Union members are also disgruntled over the number of takeaways on the table. For example, PhD students, who are usually guaranteed four years of teaching, may see their funding being “telescoped” or packed into non-subsequent terms.

Potvin says the impact will definitely be felt by PhD students, whose average term takes about six years to complete. He is also concerned over the revised hiring criteria the administration is proposing—he believes by demanding more discretion over how they hire and who they hire, the administration will be able to “restructure their academic program and their funding so that they can choose whether or not to pay somebody for a TA-ship.”

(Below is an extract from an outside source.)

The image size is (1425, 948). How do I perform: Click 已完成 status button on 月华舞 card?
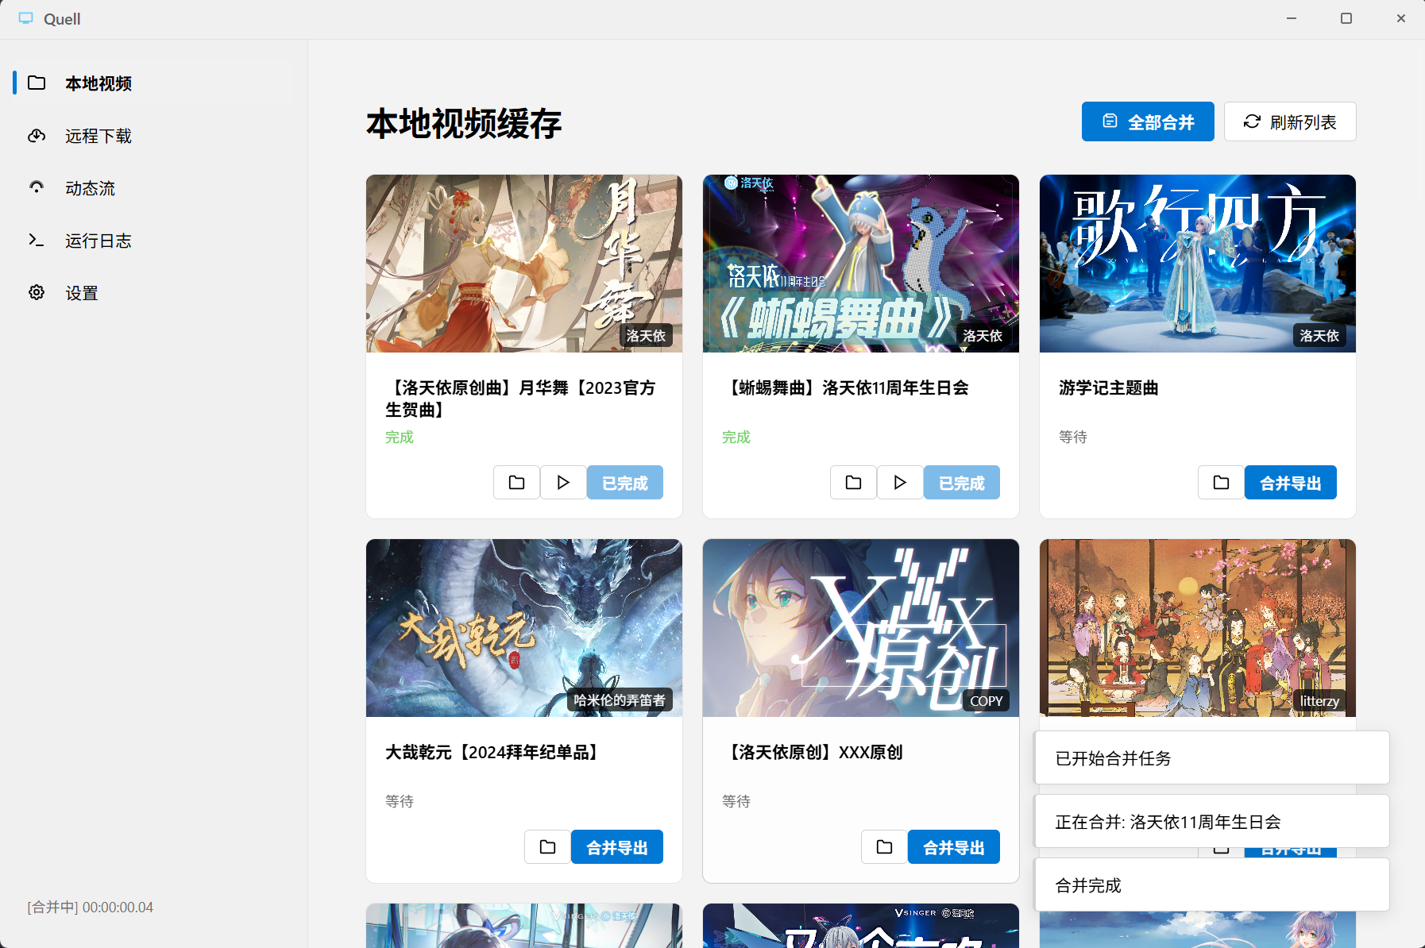tap(624, 482)
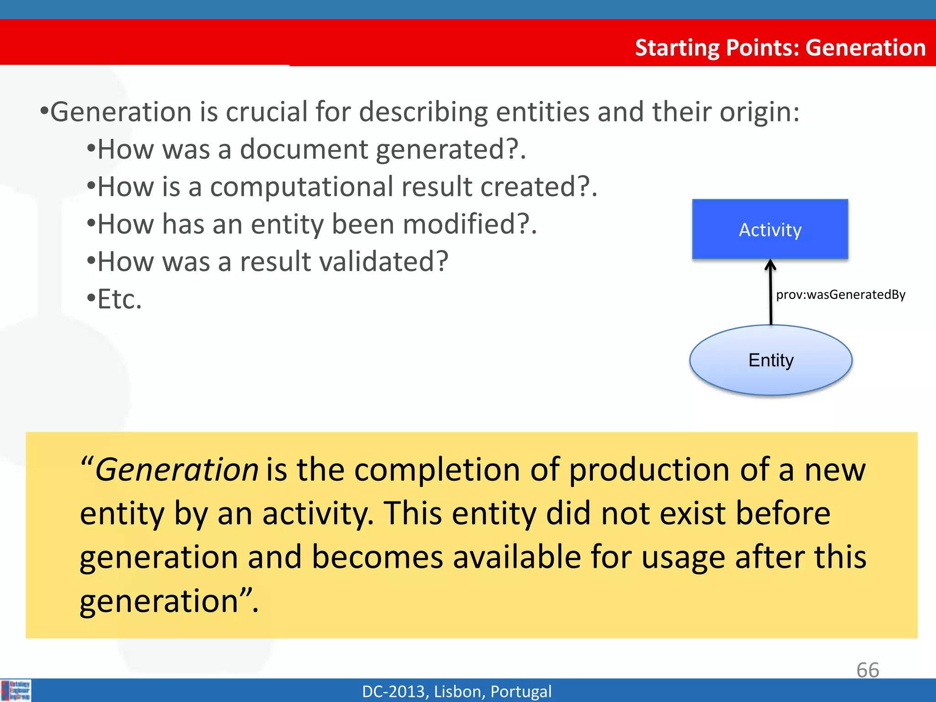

Course instructors “are getting a particularly bad deal,” he said, regarding a proposal by the administration to stop job postings to the union. Currently, notice of job vacancies for course instructorships must be sent out to all union members. As well, he is appalled that a course instructorship could be worth less than a full TA-ship by 2003. With enrolment rising and the double cohort coming in, Potvin speculates that the administration won’t be able to hire faculty fast enough to fill the vacancies. Based on the direct impact this could have on undergraduate and graduate students, Potvin believes that they will support a possible strike. Hanks agrees. “Most of them are eventually TAs. If you’re not a TA this year, then you’ll be one next year.”

Maureen Giuliani, chair of the bargaining team for the Ontario Institute for Education Studies (OISE) Graduate Assistants’ (GA) union, echoed Hanks’ sentiments about student support. “It’s not just our members. Students generally recognize how pathetic funding at OISE is.”

Although OISE’s union, CUPE 3907, negotiates under a different collective agreement than the TA union, their concerns are similar. Their request for a “modest” increase in GA positions was recently turned down by the administration along with demands for the restoration and improvement of their benefits package. Giuliani refers to the proposed five-year wage increase as “practically unheard-of,” saying, “By trying to lock us into a five-year collective agreement, I think it’s their hope that we won’t have any institutional memory left in five years.”

An emergency general membership meeting is scheduled for Tuesday, January 15 and CUPE 3907 will decide, like their TA counterparts, whether or not to set a date for a strike vote. But while the administration remains committed to avoiding a strike vote, Hanks isn’t so sure.

“[The administration] traditionally negotiates after a strike vote has passed,” he said. “It happened with the workers at the U of T press this summer, the bookstore workers last summer and the plumbers’ union in September 2001. U of T, instead of solving the problem early in the negotiations, they always push negotiations until the very end.”

“We’re not strike happy…but this is going to go on for a long time and we’re prepared to fight it,” said Hanks.

“The university has done a very good job of sounding like they want to bargain,” said Potvin. “We were really encouraged [in September/October] because they sounded like they wanted to bargain, which would have been an unprecedented change of events in labour relations at the university. The reality is that they’re just not interested in bargaining on the big issues.”

Giuliani agrees. “What we’re asking for is very modest. It doesn’t represent a huge amount of money to the university and we know they have the money—so why they refuse to do it, I can only think that it’s union-busting.”